連撃を強引に打ち切って、間合いを広げる。これで血染紅葉の間合いだ。先程やったように、斥力バリアを刀身に纏わせる。

第三世代兵装である《水鏡》の斥力バリアは、搭乗者のイメージで自在に形状変更できる。それの応用で、このように武器や拳に纏わせて、攻撃力を増すことができる。

と、いつのまに戻ってきたのか、ビット四基が、オルコットさんの周囲に展開し、砲口をこちらに向けていた、即座に一斉射が来るが、斥力バリアを展開して弾く、そのままスラスターを点火して突貫する。

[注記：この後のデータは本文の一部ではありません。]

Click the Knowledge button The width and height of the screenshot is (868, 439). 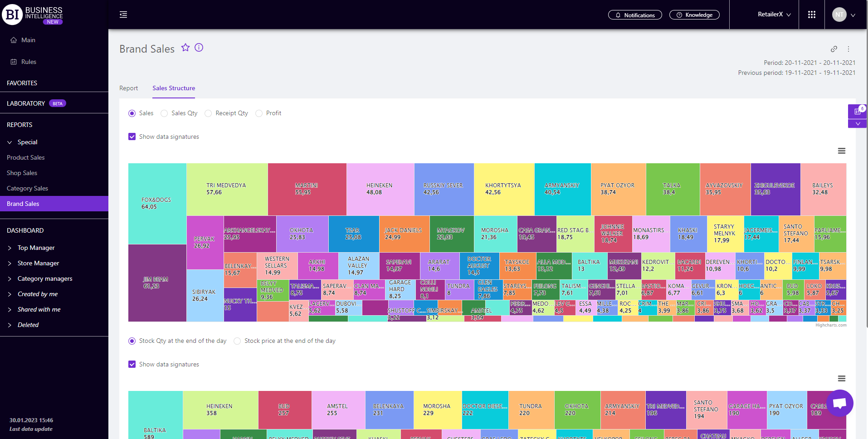coord(694,15)
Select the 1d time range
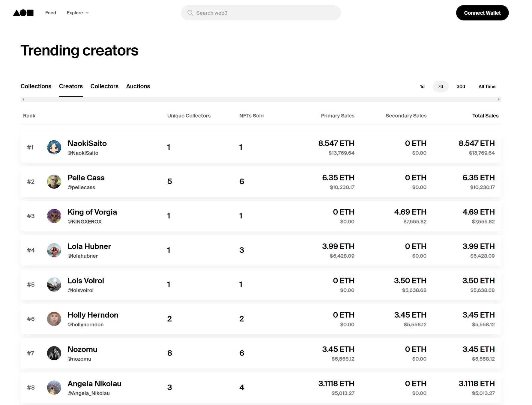This screenshot has height=405, width=532. coord(422,86)
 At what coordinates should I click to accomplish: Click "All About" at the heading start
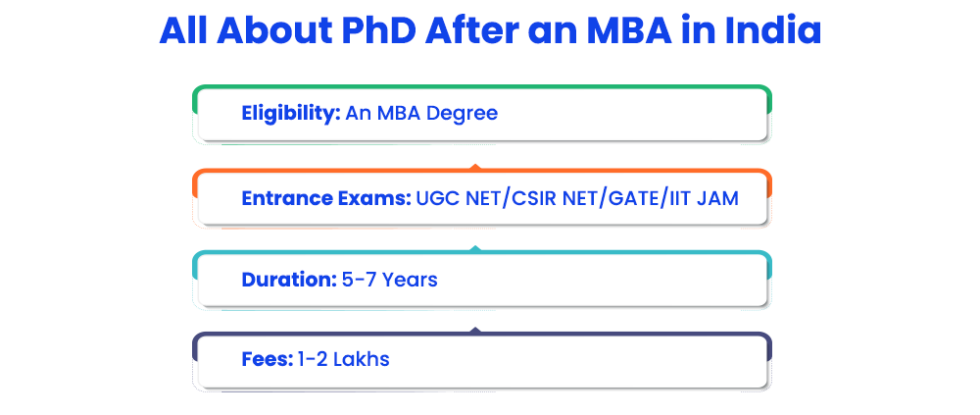click(x=246, y=31)
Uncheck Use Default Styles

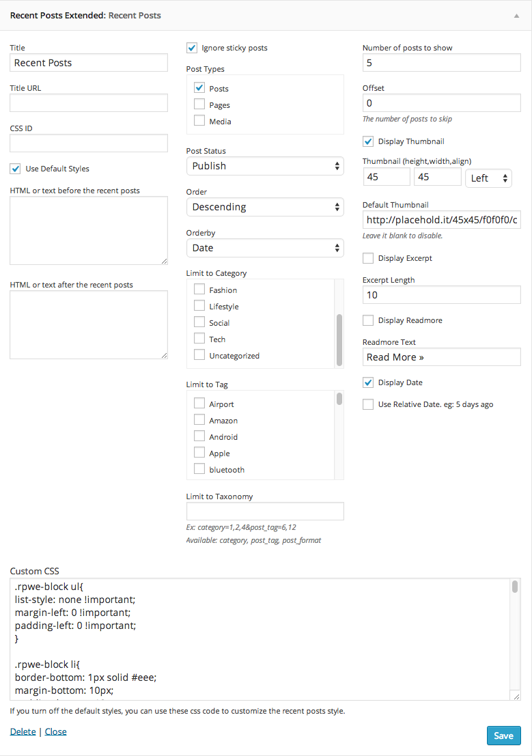click(16, 168)
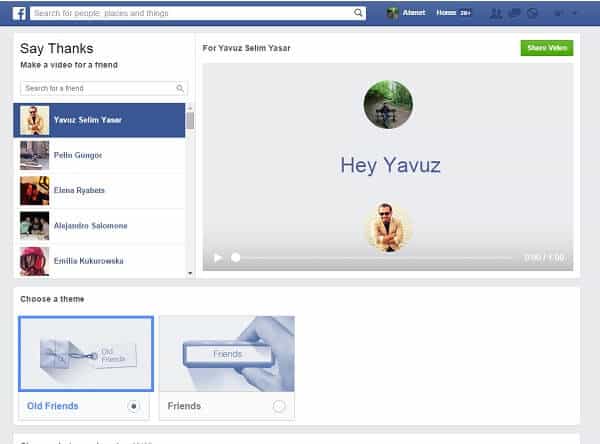Click the video progress slider handle
This screenshot has height=444, width=600.
point(236,257)
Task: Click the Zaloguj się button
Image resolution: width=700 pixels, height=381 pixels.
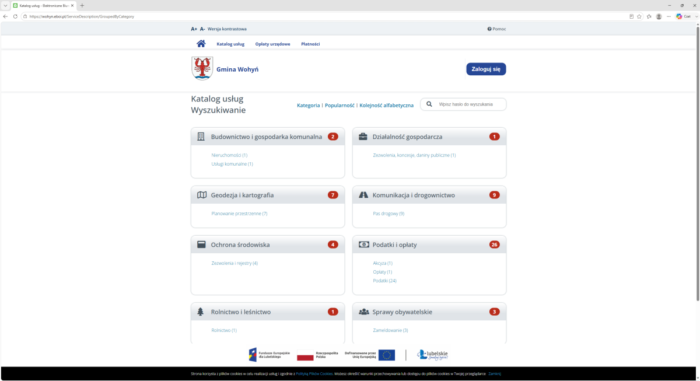Action: tap(486, 69)
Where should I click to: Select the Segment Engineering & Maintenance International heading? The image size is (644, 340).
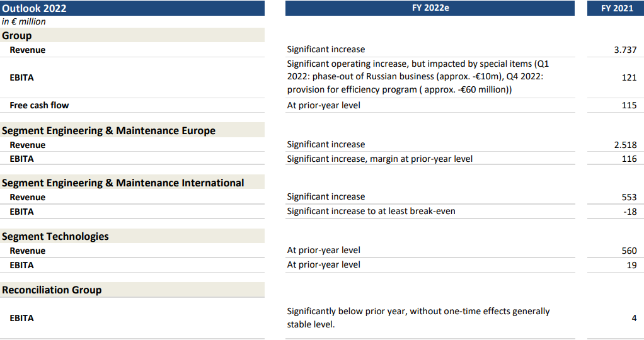pyautogui.click(x=123, y=183)
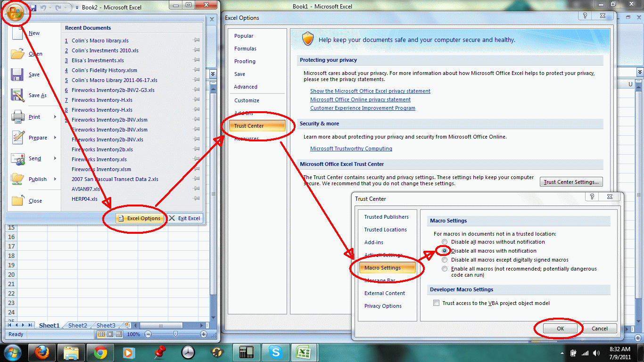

その時だった。オルコットさんが一見意味を為さない奇妙な行動をしたのは。左手を真っ直ぐ水平に上げ、こちらに向ける、その手先は親指と人差し指だけが開かれていて、いわゆる銃のマネになっている。そしてあたかも撃ったかの様に指先を上向ける。次の瞬間。

「ッ、ああっ!?」

レーザーが“曲がって”、背後から直撃した。シールドエネルギーが一気に削られ、100を割り込む。

「ッ!今のってまさか!!」

「ええ、BT兵器の最大稼働時に可能になる偏向射撃(フレキシブル)ですわ。」

「そんな……机上の空論だと思ってた。」

織斑先生が試合直前に言っていたのはこの事か。だが、今更気付いても遅い。今考えるべきは、どうやって勝つか、だ。

それにしても、やはりIS学園に入ったのは間違いではなかった様だ。まさか入学してたったの一週間でこんな強者と対戦出来るとは思っても見なかった。

知らず、口角が持ち上がっていた。